Parshiv Kapoor
Hi, I'm Parshiv Kapoor, a pre-final year undergrad at IIT Roorkee, working on turning research into reliable and practical AI systems. My work primarily revolves around medical imaging, robustness and interpretability, reasoning in vision-language models via scene graph generation, and AI agents. Previously, I’ve designed and deployed AI systems during my internship at WhyMinds Global, and co-authored papers at AAAI SAPP and ICVGIP.
Recently, I achieved 5th rank globally in the SeePhys Challenge @ ICML 2025 — a large-scale vision-language competition on physics reasoning involving 2,000+ multimodal problems and 2,200+ diagrams — by building a VLM-based system that combined schematic interpretation with natural language understanding.

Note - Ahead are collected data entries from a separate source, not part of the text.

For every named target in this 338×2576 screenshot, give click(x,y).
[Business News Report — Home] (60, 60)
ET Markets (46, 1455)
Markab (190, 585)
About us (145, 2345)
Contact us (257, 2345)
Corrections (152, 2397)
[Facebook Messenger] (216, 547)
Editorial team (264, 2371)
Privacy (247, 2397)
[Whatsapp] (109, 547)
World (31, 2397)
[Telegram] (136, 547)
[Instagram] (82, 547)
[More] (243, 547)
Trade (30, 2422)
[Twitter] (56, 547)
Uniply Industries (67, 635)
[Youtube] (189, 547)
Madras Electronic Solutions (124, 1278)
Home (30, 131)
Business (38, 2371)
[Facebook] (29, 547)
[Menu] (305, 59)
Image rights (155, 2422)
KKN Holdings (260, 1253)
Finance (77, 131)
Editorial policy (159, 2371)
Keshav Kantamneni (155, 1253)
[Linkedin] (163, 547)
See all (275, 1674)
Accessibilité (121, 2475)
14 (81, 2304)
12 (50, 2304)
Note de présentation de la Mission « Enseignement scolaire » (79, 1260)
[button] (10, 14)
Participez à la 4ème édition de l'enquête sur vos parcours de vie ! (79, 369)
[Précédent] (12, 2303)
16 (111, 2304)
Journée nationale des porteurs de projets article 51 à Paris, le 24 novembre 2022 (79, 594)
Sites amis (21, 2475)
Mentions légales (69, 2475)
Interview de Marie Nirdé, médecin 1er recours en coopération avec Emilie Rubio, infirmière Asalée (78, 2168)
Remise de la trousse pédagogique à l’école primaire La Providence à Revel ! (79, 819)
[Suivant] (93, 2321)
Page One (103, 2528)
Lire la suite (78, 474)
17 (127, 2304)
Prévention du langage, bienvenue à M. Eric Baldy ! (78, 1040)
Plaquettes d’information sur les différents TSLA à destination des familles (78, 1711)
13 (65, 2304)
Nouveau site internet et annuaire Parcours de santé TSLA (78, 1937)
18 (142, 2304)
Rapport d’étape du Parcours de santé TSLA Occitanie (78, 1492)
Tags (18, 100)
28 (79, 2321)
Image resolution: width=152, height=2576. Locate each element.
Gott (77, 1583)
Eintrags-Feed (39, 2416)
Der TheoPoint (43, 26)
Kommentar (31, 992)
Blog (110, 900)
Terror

Always eager to bridge research and real-world impact through scalable, explainable AI.
I build reliable, practical AI systems — surgical video analysis, medical imaging, and scene-graph reasoning for VLMs.

Highlights
SeePhys @ ICML 2025
Ranked 5th globally among 2000+ teams with a VLM-based reasoning pipeline combining schematic interpretation and natural language understanding.
Research Paper Acceptances
- 6 Oct 2025 — Paper accepted at ICVGIP 2025 (Indian Conference on Computer Vision, Graphics and Image Processing).
- 21 Oct 2025 — Two papers accepted at AAAI 2025 Student Abstract Track (AAAI Conference on Artificial Intelligence).